Posted in books, catalogues, exhibitions by internjmb on February 19, 2018

From The Frick:

Canova’s George Washington
The Frick Collection, New York, 23 May 2018 — 23 September 2018
Gypsotheca e Museo Antonio Canova, Possagno, 10 November 2018 — 22 April 2019

Curated by Xavier Salomon and Peter Jay Sharp in collaboration with Mario Guderzo

Antonia Canova, George Washington, 1818; Gesso (Possagno: Gypsotheca e Museo Antonio Canova).

In 1816, the North Carolina Senate commissioned a full-length statue of George Washington to stand in the State House in Raleigh. Thomas Jefferson, believing that no American sculptor was up to the task, recommended Antonio Canova (1757–1822), then one of Europe’s most celebrated artists. The first and only work Canova created for America, the statue depicted the nation’s first president in ancient Roman garb, per Jefferson’s urging, drafting his farewell address to the states. It was unveiled to great acclaim in 1821, and people traveled from far and wide to see it. Tragically, only a decade later, a fire swept through the State House, reducing the statue to just a few charred fragments.

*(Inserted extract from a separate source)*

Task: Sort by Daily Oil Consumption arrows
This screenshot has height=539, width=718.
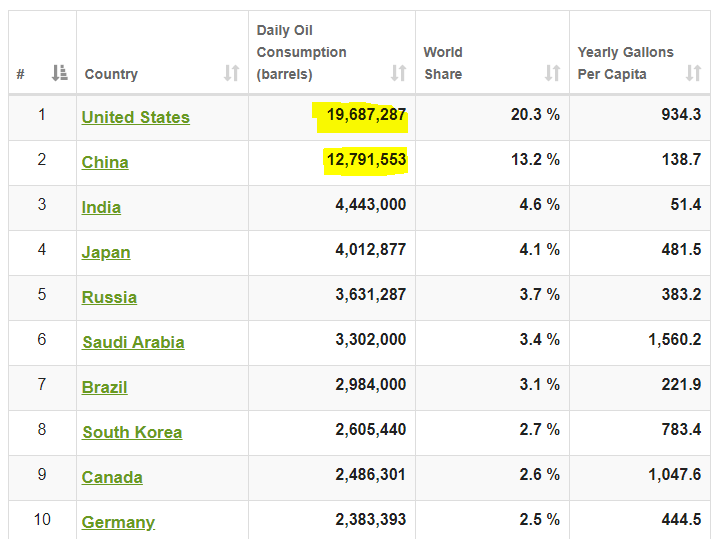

Canova’s George Washington examines the history of the artist’s lost masterpiece, probably the least well known of his public monuments. It brings together for the first time Canova’s full-sized preparatory plaster model (which has never left Italy), four preparatory sketches for the sculpture, and related engravings and drawings. The exhibition also includes Thomas Lawrence’s 1816 oil portrait of Canova, which, like the model and several sketches, will be on loan from the Gypsotheca e Museo Antonio Canova in Possagno, Italy, the birthplace of the artist. The exhibition is organized by Xavier F. Salomon, Peter Jay Sharp Chief Curator, in collaboration with Mario Guderzo, Director of the Gypsotheca e Museo Antonio Canova, the Venice International Foundation, and Friends of Venice Italy Inc. Following its presentation at the Frick, the exhibition will be shown in Italy at the Gypsotheca e Museo Antonio Canova in Possagno in the fall of 2018.

The accompanying catalogue will include correspondence relating to the commission, as well as essays by Salomon, Guderzo, and Guido Beltramini, Director of the Palladio Museum in Vicenza, Italy.

Catalogue details are available here»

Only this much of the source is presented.